A 73-year-old patient who had an unruptured intracranial IC ophthalmic aneurysm was scheduled for stent-assisted coiling at the affiliated hospital (Kanagawa Prefecture). Under general anesthesia, the guiding system was advanced into the right internal carotid artery (ICA), and the microcatheter was placed in the aneurysm sac. The operator and consultant, who were located at the hospital with the interventional specialist (Tokyo), discussed the treatment strategy by viewing the same 3D workstation before the procedure. The distance between the 2 institutions was 30 miles. The consultant used 2 display systems and advised placing the microcatheter tip at the center of the aneurysm, and subsequently, a low profile visualized intraluminal support stent (Microvention/Termo, Tokyo, Japan) was placed. The consultant detected slight proximal stent corning before the operator realized it because of the high magnification of the image on the iPad (Apple Inc.). All procedures were safety conducted in the same manner as those under conventional supervision. There were no communication errors or image deteriorations during the procedures [ Video 1 ].

Video 1

Illustrative case 2

An 80-year-old female who presented with hemiparesis was transferred to the affiliated hospital. Her NIHSS scale was 13. CT and imaging work-up demonstrated left ICA occlusion [ Figures 3b and c ]. The junior staff neurosurgeon called a senior specialist who was already on-call at home for emergency procedures [ Figures 3d and e ]. Senior specialists conducted remote supervision from their homes to save time. During the procedure, junior staff could discuss the procedural strategy with senior staff. Using the same setup, the clot was successfully removed from the ICA and middle cerebral artery segments without any procedural complications.

DISCUSSION

Telemedicine is a rapidly growing component of the global health-care system under the circumstances of COVID-19.[ 11 ] Especially in stroke medical care, the benefits of telemedicine are remarkably demonstrated because urgent treatment is required.

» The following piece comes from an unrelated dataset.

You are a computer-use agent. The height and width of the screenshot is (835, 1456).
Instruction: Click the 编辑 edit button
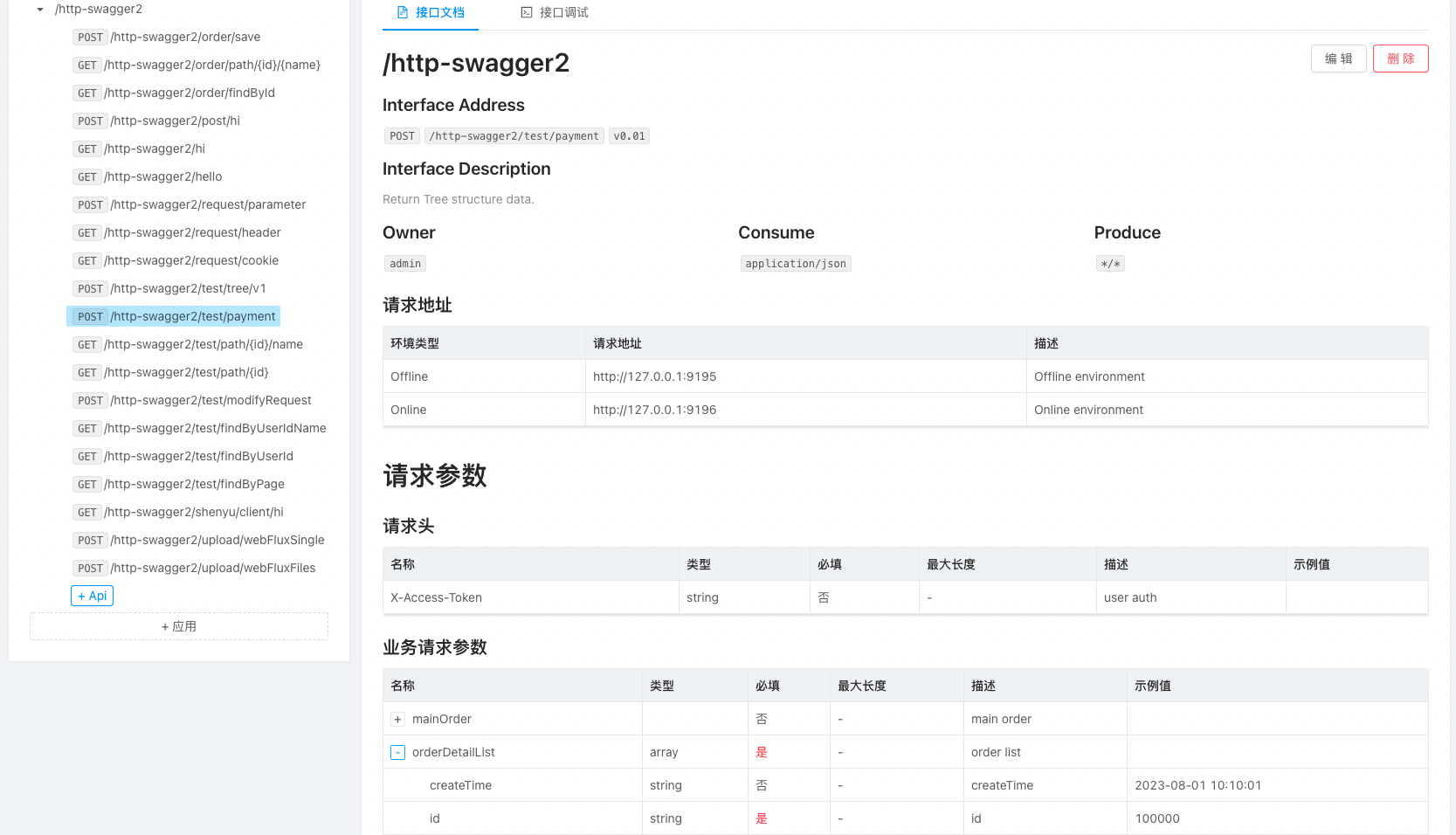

At the same time, it is necessary to protect medical staff from infection. We have developed a telemedicine network system using medical software that complies with medical information guidelines. JOIN[ 10 ] is a communication application for smartphones and tablet devices that operate over current high-speed networks (LTE, 4G, 5G). This is cloud-based remote radiology related to smart device “chat” consultation applications, first approved as a medical device by the Ministry of Health, Labor and Welfare. Medical professionals such as doctors, nurses, and radiologists can share patient medical information and still/streaming images in Digital Imaging and Communications in Medicine format on high-resolution screens of smart devices. The JOIN system was initially developed for interdoctor telemedicine systems in the field of neurosurgical disorders and was first approved as a commercial medical app in Japan.[ 8 , 10 ] We have improved this system and developed a telemedicine system that enables two-way communication between audio and video in real time.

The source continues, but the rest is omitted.